His black eyes narrowed. ‘So I was saying...what?’
Leila swallowed as she searched around in the fog of her memory for something to remind her. ‘Something about the banquet you’re holding tonight.’
‘Very good, Leila.’ He nodded. ‘It seems you were paying attention, after all. A banquet in honour of my English guest, Gabe Steel.’
The sudden tremble of her knees at the mention of his name made Leila glad that she was sitting down. ‘Gabe Steel?’ she echoed and his name tasted nearly as sweet on her lips as his kisses had done.
Murat gave an impatient click of his tongue. ‘He is coming here tonight. You knew that, Leila.’
Leila forced a smile, acknowledging the power of the human mind to deny something which made you feel uncomfortable. It was the same as going for a ride in the desert—you knew that in the sand lurked snakes and scorpions, but if you thought about them for too long you’d never get on a horse again.
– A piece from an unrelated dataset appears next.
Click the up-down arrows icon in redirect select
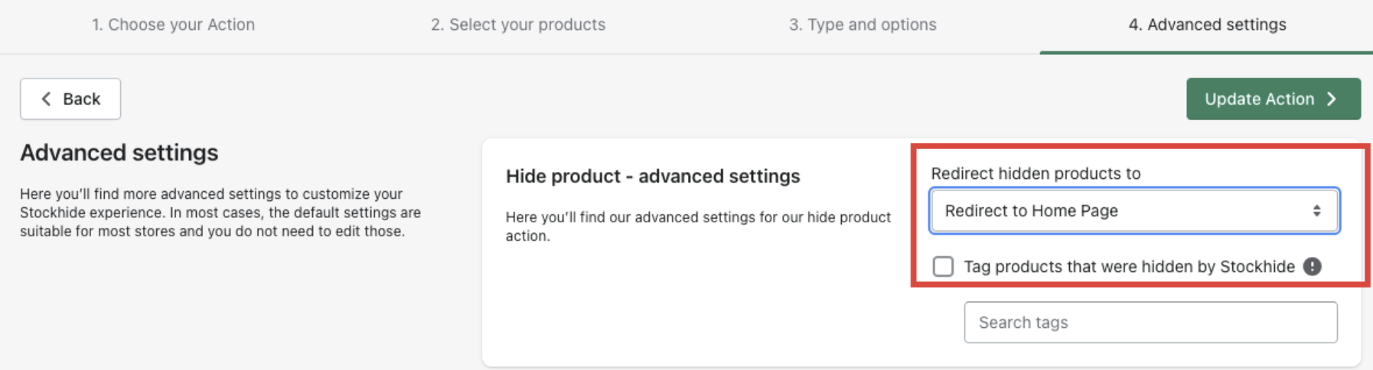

Of course she had known that Gabe was coming here tonight but—as with all the Sultan’s formal banquets—she hadn’t been invited. If she had, then there would have been no need to have gone to the advertising executive’s room in secret to make her doomed job application. And then to have acted like some kind of...
Briefly, she closed her eyes. She mustn’t think about him. She mustn’t.
Yet try as she might, it was impossible to stem the flashbacks which plagued her, as if someone were playing a forbidden and erotic movie inside her head on an endless loop. She couldn’t seem to stop remembering the way he’d made love to her and the way he had made her feel.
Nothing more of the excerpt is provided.